I concur. It appears to me the parties and the trial judge to whom the main action was tried have all treated the matter pertaining to alimony and support money as being ordered by the court and not as a private contract. Both of the parties in proceedings subsequent to the decree treat it as being made under the court’s statutory power to provide support incident to the marriage relationship. The plaintiff on two occasions attempted to enforce the provision by contempt proceedings and the defendant sought a court reduction of the amount. The construction that the parties themselves place upon a contract may be resorted to in determining their intention. Bailey v. Bailey, 53 N.D. 887, 207 N.W. 987. However, we need not consider the post decree acts of the parties in this case to determine their intention.
The intent of the parties in making the agreement is set forth in the prefatory paragraph of the agreement. It states the “parties * * * desire to enter upon a firm, final, and complete settlement of all the property now owned by them, or to be hereafter acquired and to arrange for the payment of alimony and support money and to make other arrangements with respect to their respective interests, * * * ” [Emphasis added.] The above is a compound sentence. The word “and” is a conjunction used to connect the separate clauses which relate back to the subject, “parties.”
Paragraph one of the agreement specifically provides that the defendant shall pay to the plaintiff “alimony and support money” in the amount specified as long as both shall live or until the remarriage of the plaintiff.
The agreement, in separate paragraphs, provides that the plaintiff shall have custody of the minor child of the parties with visitation privileges allowed the defendant and that the defendant shall pay the entire cost of the child’s education, including the full cost of maintenance during his minority.
Finally, the agreement provides that certain property described therein shall be set over to the plaintiff as her absolute and separate property and each party renounces any claim or interest in the property of the other, present or future. Thus the agreement incorporates three separate subjects.
The decree of divorce also treats these matters as being separate. In paragraph two, it “approved” the “property settlement.” The provision of the decree as to the custody, education, and maintenance of the minor child of the parties and the provision for the payment of alimony and support money to the plaintiff appear in two separate paragraphs.
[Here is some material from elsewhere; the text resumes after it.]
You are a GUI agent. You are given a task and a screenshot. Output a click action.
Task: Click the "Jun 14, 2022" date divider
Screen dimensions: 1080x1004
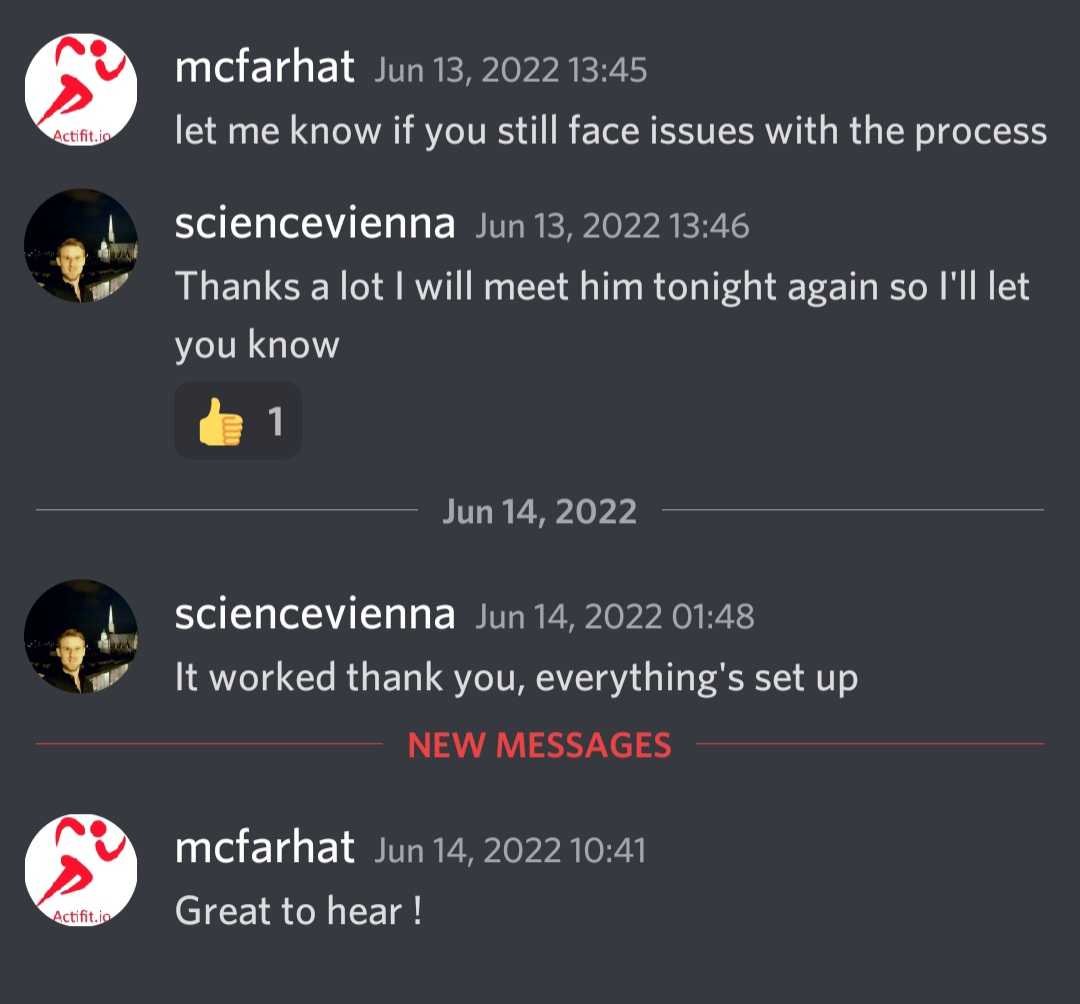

These two paragraphs are, in form, orders of the court and make no reference to the property settlement agreement although the provisions of the orders are the same as that pro*116vided in the agreement. The court, in its findings of fact, found that by the “property settlement agreement” (the title given the instrument by the parties) “the parties hereto provided for the payment of alimony, support money, custody of their minor child .and made other mutual dispositions of their property, * * * ” and that “the same is a fair and reasonable agreement” and “provides adequately for the future interests and welfare of the said Plaintiff.” The trial court which tried the divorce action obviously construed the “property settlement agreement” .as grammatically separated, as being nonintegrated in character, and as not determining all marital rights but expressing an intent separately as to the property, the minor child, and the alimony and support money for the plaintiff. The trial court then accepted the property settlement agreement of the parties as a private contract which it “approved” as to the property settlement but construed it as being advisory as to the child and the' alimony and support moneys for the plaintiff. It accepted the recommendation which it found was “fair and reasonable” and “provides adequately for the future interests and welfare of said plaintiff,” and made its order accordingly.
Thus the provisions of the property settlement agreement relative to the custody of the child and alimony and support money for the plaintiff were merged in the decree and lost their contractual nature. The property settlement agreement was sever-able and, pursuant to the interpretation placed upon it by the trial court and the parties, took on a dual character. It is a private contract as to the property settlement. It is advisory insofar as it provides for the payment of alimony and support money to the plaintiff. The decree is final. The provision of the decree covering the alimony and support money for the plaintiff is an award of the court, which the court may modify and enforce in appropriate proceedings.